Data for Fine-tuning and Retrieval Augmentation
For enterprises with large amounts of data, fine-tuning directly is not always the first step [00:29:08]. Instead, Arthur Mensch suggests:
- Retrieval Augmented Generation (RAG): Using RAG to empower assistants with tools, data, and the ability to make requests to databases [00:29:13].
- Demonstration Data: For fine-tuning, data consisting of user traces (what users are doing) is more valuable for imitating behavior and providing robust assistants [00:29:31]. This type of data is often missing in enterprises, creating an even field for companies to acquire it and rethink their data strategy in light of deploying copilots and assistants [00:29:54].
Regulation and Product Safety
Mistral advocates for regulating AI products based on safety, similar to how software safety is addressed [00:17:17]. Focusing on the product’s expected behavior and evaluation is key [00:17:25]. While current regulations, like the EU AI Act, introduce technology-specific requirements (e.g., evaluation, red-teaming), Mensch believes they don’t solve the fundamental product safety problem [00:17:50].
[00:18:07] “LLMs are like just like a coding language, it’s program ma language and so you can do whatever you want with it… At the end of the day it’s even if you have access to these evaluation this is not going to certify that the products that are made with it are actually safe.”
Arthur believes that the onus should be on application makers to verify that their AI-powered tasks are well-solved [00:21:17]. This creates a “second-order pressure” on foundational model makers to provide models that are easier for application makers to control and evaluate for specific tasks [00:21:31].
[00:22:24] “The application makers are going to pick the model that they can best control.”
This approach fosters healthy competition by incentivizing model makers to improve controllability [00:22:31]. Regulating the technology directly, however, can favor larger players due to their ability to manage regulatory burdens [00:22:42].

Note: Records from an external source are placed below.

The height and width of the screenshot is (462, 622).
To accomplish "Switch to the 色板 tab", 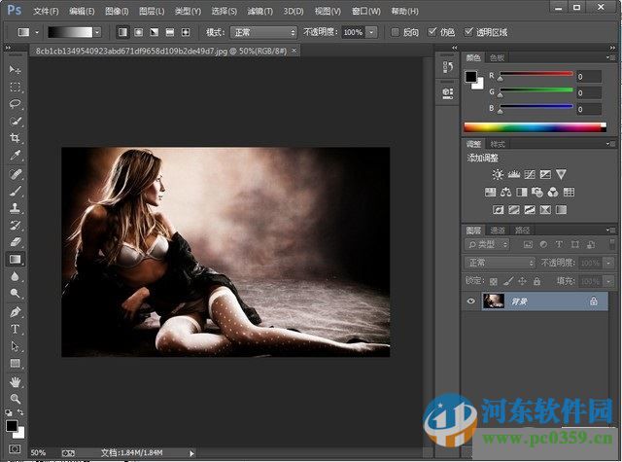I will 497,57.
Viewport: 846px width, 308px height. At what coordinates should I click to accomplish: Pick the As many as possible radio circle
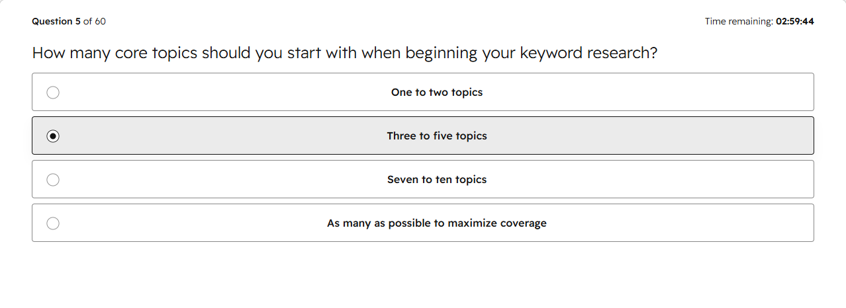53,223
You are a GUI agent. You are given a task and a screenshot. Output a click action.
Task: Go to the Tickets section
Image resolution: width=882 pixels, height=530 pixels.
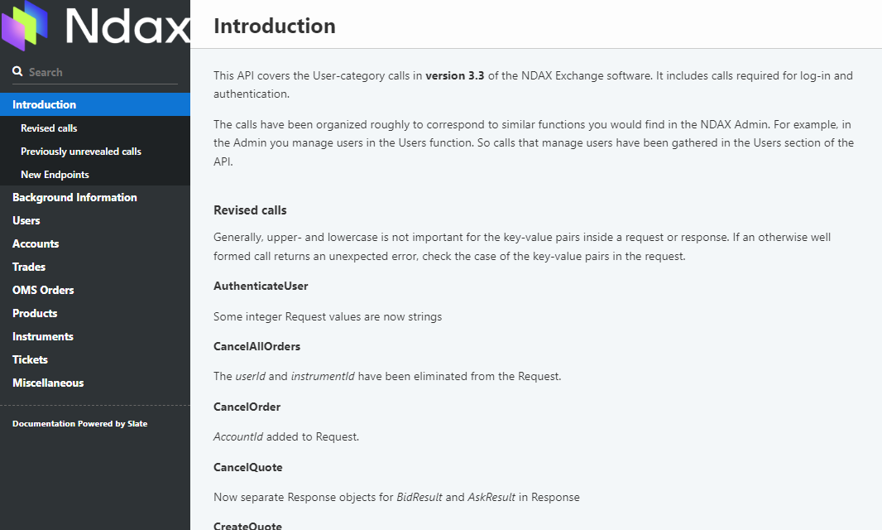[x=30, y=359]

Future of LLMs and Mistral’s Role
Mistral remains committed to pushing the efficiency frontier for LLMs, aiming for more compressed models and improving control [00:10:25]. They also anticipate improvements in architectures beyond plain Transformers for greater efficiency [00:11:09]. By improving efficiency and reducing latency, new applications that rely on LLMs as basic building blocks for planning and exploration will emerge [00:11:34].
Mistral’s approach to global enterprise adoption is to be a multi-platform, global, and multilingual company [00:24:08]. This involves making models great in every language, starting with French, and ensuring portability to allow countries and developers to deploy the technology wherever they need [00:23:51]. This strategy addresses potential sovereignty concerns by providing access to controllable technology rather than just Software-as-a-Service (SaaS) offerings [00:25:28].
Arthur Mensch believes that the optimal technological solution is to have a few global model providers who make their technology portable and modifiable for local deployment, addressing political concerns about sovereignty [00:25:02].
The company’s rapid success, including quick market attention and strong inbound interest, has confirmed their confidence in shipping good models in a limited timeframe [00:26:45]. Mistral continues to focus on training and specializing models, offering customization abilities, and building out their inference capabilities [00:07:01]. While they are still flexible on what parts of the broader developer platform they will build versus partner for, their core strength lies in model development and fine-tuning [00:36:36].